The simulation results of the NHS in its continuous version (CV) and discretized version (DV) were conducted using Proteus Virtual System Modeling (VSM), and the experimental electronic results were carried out using operational amplifiers for CV. In addition, a novel study to implement the DV of the NHS in an embedded system was presented, which is very useful in digital implementation.

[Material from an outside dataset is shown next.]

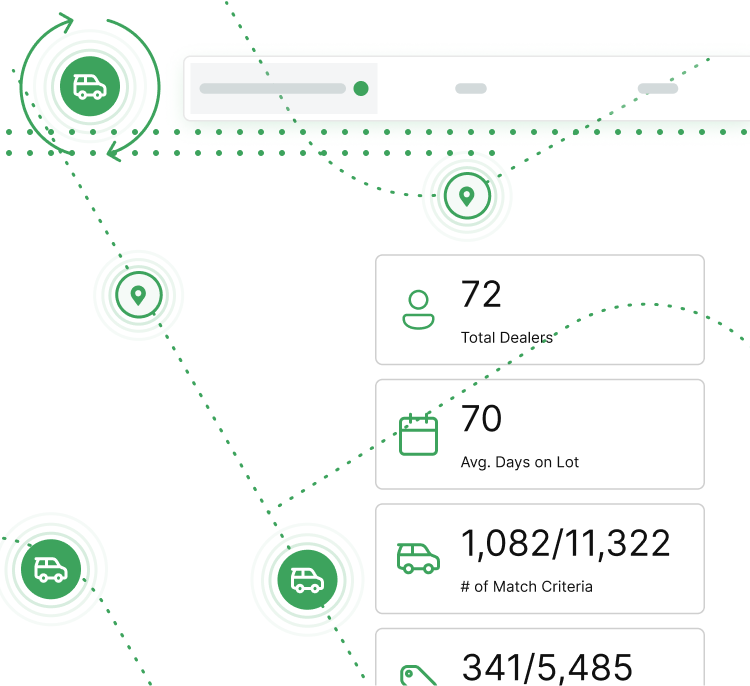Click the green car icon inside the refresh arrows

click(x=89, y=86)
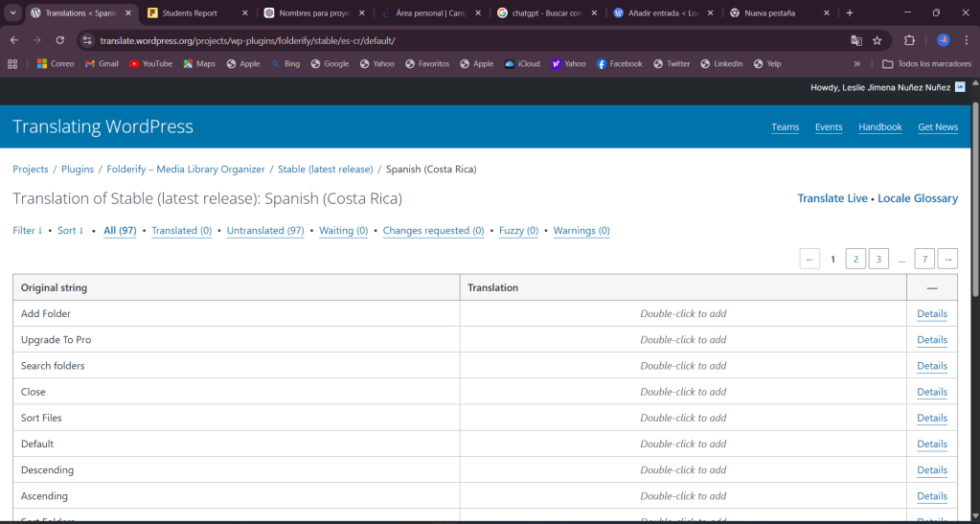Go to next page using the right arrow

In general, we can mention that the digital implementation has some benefits versus the electronic implementation of the analog systems, which is the typical aging, and tolerance of the components, which means that chaotic systems are highly attractive in the electronic digital implementation if the chaos quality condition is preserved.

The ES has a simple hardware design, easy connection with low-cost of implementation (only $6 USD dsPIC33FJ plus two DACs 4922) and is friendly for digital electronic implementation. The DSP-engine numerical properties of the dsPIC microcontroller allowed validation of the numerical performance of the DV of the NHS, and its algorithm was implemented and compared in floating-point versus fractional Q1.15 versions. The Q1.15 fractional version showed very good performance in the DV of NHS, it has the capability to run over 166k iteration per second (ips), and it is very attractive as a main algorithm, e.g., to implement a digital cryptosystem based in chaos, where a high quantity of iteration per second is essential to encrypt multimedia applications and to transfer cryptograms of digital audio of high fidelity, files, pictures, or even compressed video of low-resolution.

As future work, complementary studies will carry out the NHS with encryption and synchronization applications. Other techniques for representation of discretized version will be incorporated as the fractional and fixed-point computation on an embedded system in 32-bit microcontroller.